Babcock & Wilcox, y la compañía propietaria, General Public Utilities, llegaron cuatro años después del desastre a un acuerdo amistoso tras meses de proceso ante un tribunal de Nueva York. General Public Utilities, siguiente propietaria de la central, reclamaba en un principio cuatro mil millones de dólares a Babcock & Wilcox y acusaba a esta empresa de haber suministrado una información insuficiente e incompleta sobre el funcionamiento técnico de la central, lo que en última instancia, sostenían, fue la causa del problema. Tras el acuerdo entre las dos compañías (y una evaluación realista de los costes de cierre del reactor), la General Public Utilities recibió treinta y siete millones de dólares de la constructora mediante trabajos de descontaminación. Lo de siempre: cuando hay una factura de por medio es que el incidente se ha terminado.

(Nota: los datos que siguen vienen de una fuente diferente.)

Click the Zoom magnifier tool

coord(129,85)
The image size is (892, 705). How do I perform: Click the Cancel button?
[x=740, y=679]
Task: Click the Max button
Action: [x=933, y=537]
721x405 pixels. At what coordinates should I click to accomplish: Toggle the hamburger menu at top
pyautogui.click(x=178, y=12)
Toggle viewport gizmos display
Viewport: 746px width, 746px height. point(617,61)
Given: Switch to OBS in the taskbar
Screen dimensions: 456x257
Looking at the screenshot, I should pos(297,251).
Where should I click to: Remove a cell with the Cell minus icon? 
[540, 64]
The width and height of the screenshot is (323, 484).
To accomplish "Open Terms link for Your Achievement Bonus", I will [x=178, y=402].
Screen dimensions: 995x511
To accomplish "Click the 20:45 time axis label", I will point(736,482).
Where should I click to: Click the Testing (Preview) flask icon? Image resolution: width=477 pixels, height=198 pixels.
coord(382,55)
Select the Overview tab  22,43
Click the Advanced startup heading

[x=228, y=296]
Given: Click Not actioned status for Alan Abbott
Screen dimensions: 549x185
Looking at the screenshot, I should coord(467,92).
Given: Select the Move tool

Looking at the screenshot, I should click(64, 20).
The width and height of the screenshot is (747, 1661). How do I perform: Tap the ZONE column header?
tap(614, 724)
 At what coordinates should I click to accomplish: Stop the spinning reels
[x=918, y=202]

UNA CASI VÍCTIMA DEL ACCIDENTE

Pero aquí hay un epílogo con tintes de humor (negro, por supuesto). Jane Fonda abanderó todo tipo de manifestaciones antinucleares en los siguientes meses y años. Para contrarrestar su notable influencia y popularidad, el científico Edward Teller («padre» de la bomba de hidrógeno y asesor del gobierno norteamericano) empezó a prodigarse en declaraciones públicas y mantuvo un largo enfrentamiento con Jane.

Cuando unos meses después del accidente, en medio de esa situación, Teller sufrió un ataque cardiaco, tras toda una vida de bregar con elementos radioactivos en las peores situaciones posibles, el comentario general fue que la radioactividad no era tan estresante ni peligrosa como enfrentarse a Jane Fonda en las pantallas de la televisión.